Technical User Stories – 3 Reasons NOT to Have Them

Ron Jeffries is well known. He’s so well known that he doesn’t even have to tell you who he is. You should just know. A quick trip to his Twitter page tells you that. #ronjeffries #pwnd

Regardless, we always perk up whenever we read something he has to say. Usually it’s pretty interesting stuff. His latest blog entry tells us that we do not need technical user stories. Period.

Why is that?

Let’s break it down for the rest of us peons, shall we?

“One of the pillars of Scrum is for the Product Owner (PO) to prioritize work for the team, so that the best possible product can be delivered within the desired time and budget. Clearly, the PO is (should be) capable of pinpointing the most value. Therefore, it isn’t too smart for a development team to focus on anything other than what the PO wants.”

Since technical user stories have the promise of providing faster velocity in the future, and are different from the PO’s user stories, you end up having a priority and time dilemma: PO user stories VS. Technical user stories.

Ron Jeffries 3 Reasons to NOT Have Technical User Stories

  1. PO stories should inherently be built with a creation of tests and a creation of clean code from the beginning.
  2. Since systems are built incrementally, the design should be built incrementally as well. In order for each feature to be really “done” design must be done with development.
  3. The PO has no real ability to prioritize technical stories, and shouldn’t have to. They prioritize the standard stories.
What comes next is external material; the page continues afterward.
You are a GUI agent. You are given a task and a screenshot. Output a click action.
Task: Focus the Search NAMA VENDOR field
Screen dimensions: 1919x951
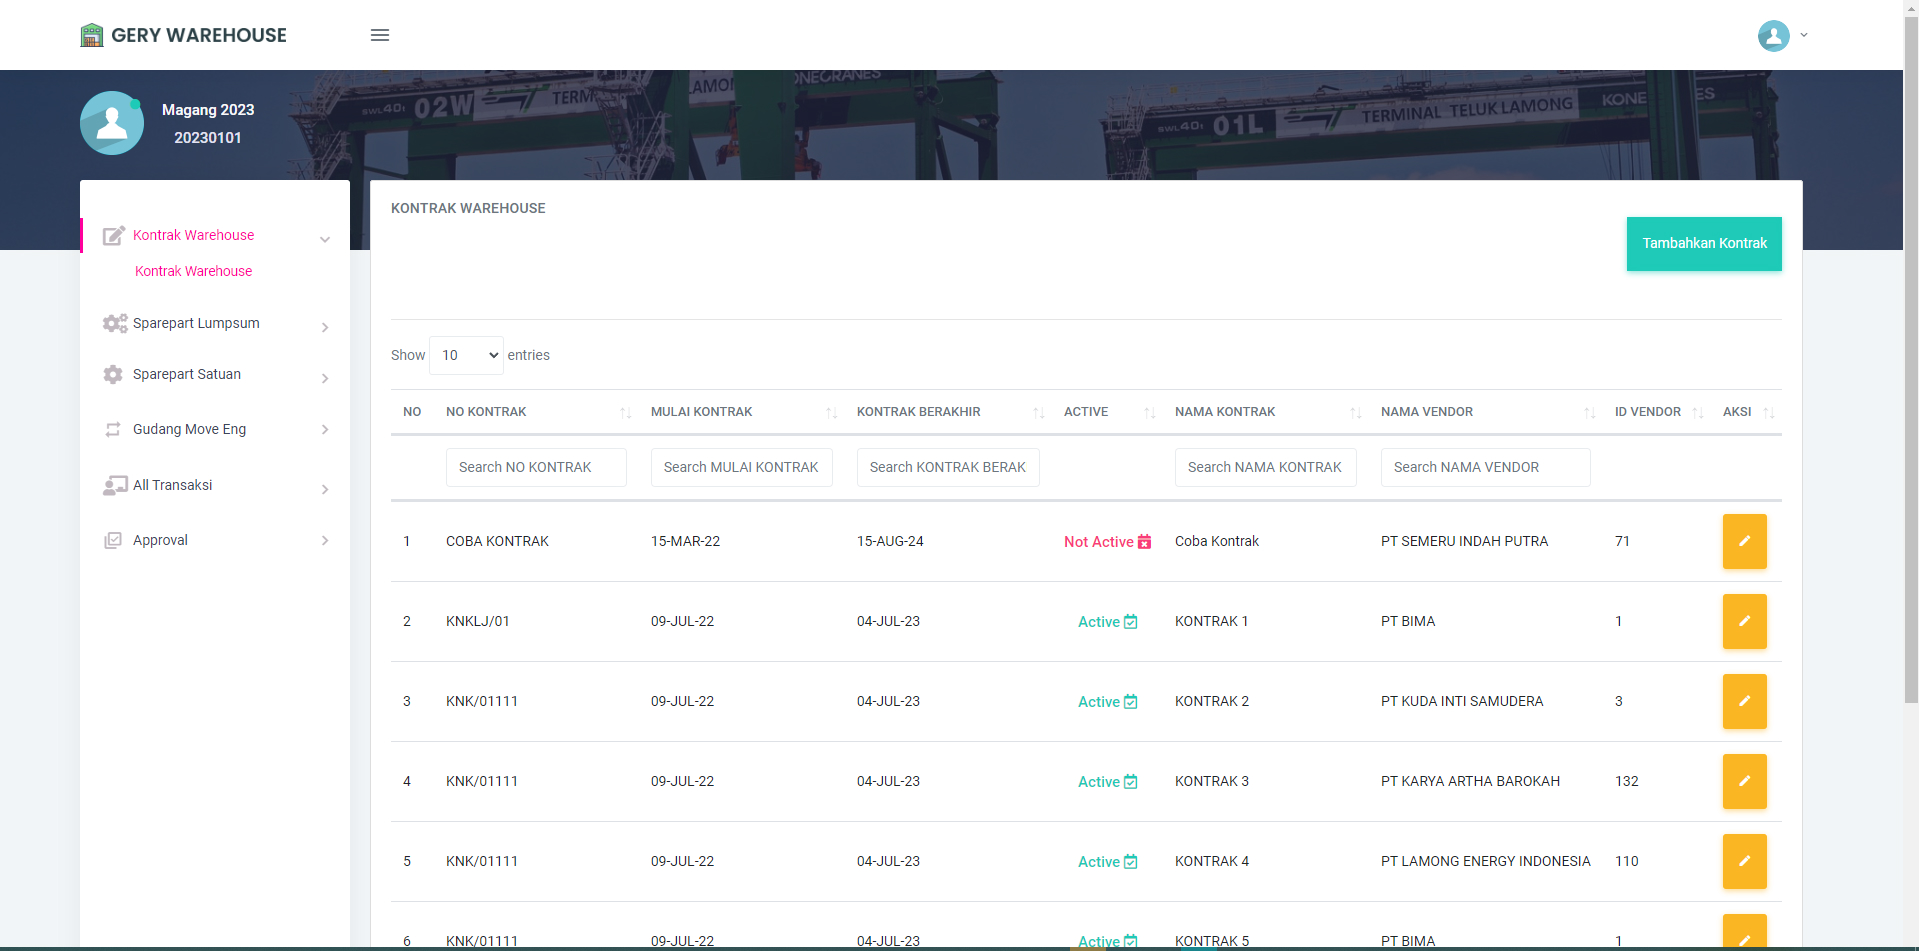coord(1485,467)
Bottom line? The PO should only prioritize the regular user stories. A development team should bake in the time it takes to correctly code and design the story. It may take longer per story (slower velocity), but that’s ok.

“Our Product Owner retains her ability to prioritize the whole of our work, and our code improves. No confusion, no political discussion, no need to make promises about the future that we may not be able to keep.

We don’t need technical stories or tricky negotiations. We just do the job we were always supposed to do, namely make each story DONE, fully tested, with a good design in place.” – Ron Jeffries

Thoughts on this? Let us know in the comments.

[HT: XProgramming]

19 Replies to “Technical User Stories – 3 Reasons NOT to Have Them”

  1. Technical debt, non functional requirements and ideas from the other talents in the team… how do you handle these?

    Focusing on perceived value of only one team member sounds for me like a classical organisational trap: looking too much on one aspect of the development process and not making use of crossfunctional teams. As a result you’ll get strong (product) managers and weak engineering. One of the agile principle is that business people and developers must work together daily throughout the project. Perhaps I am wrong, but I see the backlog as a central communication tool, as a chance to balance information flow and influences on the development process. I am sorry if this means that a product owner has to speak with developers about technical implications from time to time. 😉

    Greetings from a agilist with the sniffles

      1. Thanks for the quote!

        One additional thought, if we don’t visualise all our process activities and possible wastes, we will not be able to improve them. One guy once – I thought he was called Jeff too – called them impediments. I met a Scrum team at a client last week and they added “Verfied by QA team” to their definition of done… first I was surprised that they added an external dependency and the Scrum master explained their motivations. Verification was for months a bottleneck in the overall process flow and could be easily demonstrated to the PO by just standing in front of the kanban board. It became crystal clear that improving stakeholder cooperation in this case would lead to a faster development cycle, faster response time to emerging requirements in the product backlog, therefore better value to our end customers.

        Customer value is not only about features and user stories, improving non-functional aspects of process activities are equally important to products and the organisation that creates them.

        Have a good weekend!

    1. Preach brother Preach!!!!!!

      Collaborate Together. Learn Together & Grow Together…

      This is agile development where no one can ever live in a world of absolutes..

  2. What if team has few technical stories. I know it’s cultural shift for team to NOT to focus on technical stories. How do I make this happen? Do you assign a story point to these Tech Stories? How do they impact velocity?

    1. In my opinion. This approach may be to dogmatic. Technical stories may still have their place with the rest of the stories. Estimate them appropriately and so forth.

  3. Thanks for the post. Incites me to write my own take on this in my blog and how I coach teams to use technical user stories…if I coach them that way. Coming shortly…

  4. Dear writer,

    I am new to agile process. First time i am using agile in my project. Client manager asked me to write technical user stories. Could you please guide me how to write tech stories. What should be perspective, functional or technical? What should be various column headings and content for ui based and background process like batch job???

    From given blog i could understand tht tech in agile work must start with business stories. But why we should not create tech stories, this is not clear.
    Thanks in advance.

  5. Hi,

    Has anyone written technical userstories for transferring data functionality between Test, Prod and other environments for other teams to access the same data?

    If so please can you let me know how to go about that.